Problem statement »
Print, exactly as they stand, the lines below from the one that has "This screenshot has width=800, height=462." to the one that has "the Financial submenu", inclusive, leaving out the pictures.

Data under study »
____

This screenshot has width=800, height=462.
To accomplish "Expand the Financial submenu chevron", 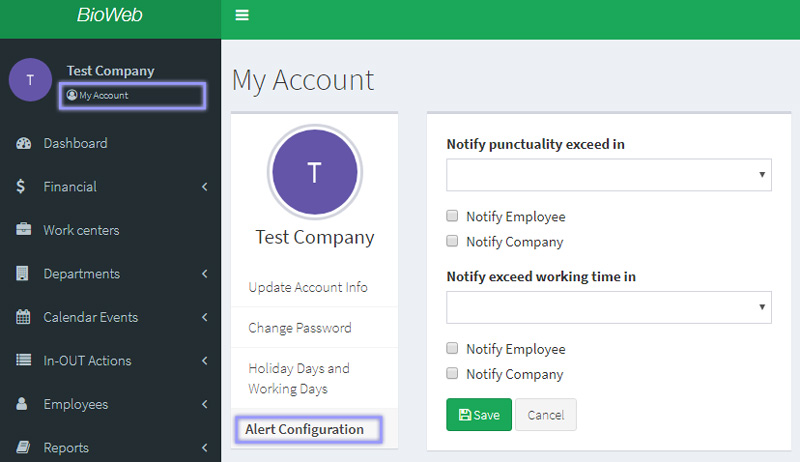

____

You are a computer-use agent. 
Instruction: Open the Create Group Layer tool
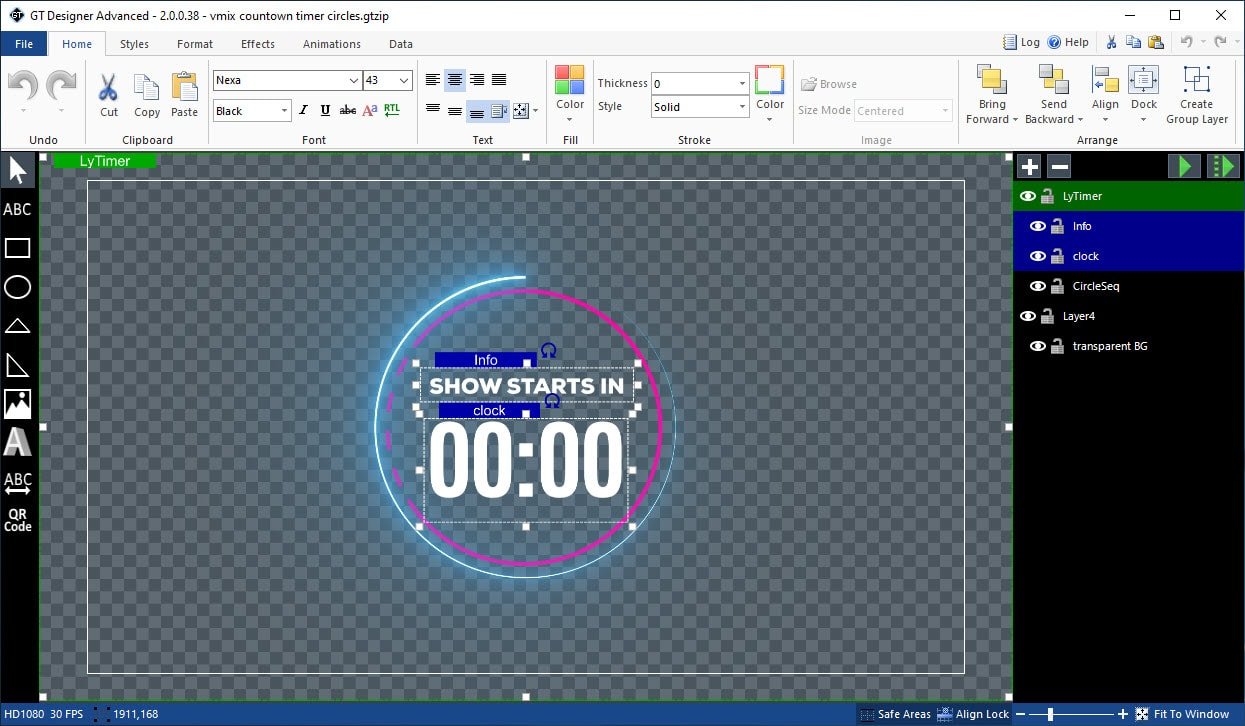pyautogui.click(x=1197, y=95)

____

Exercise output »
This screenshot has width=800, height=462.
To accomplish "Expand the Financial submenu chevron", 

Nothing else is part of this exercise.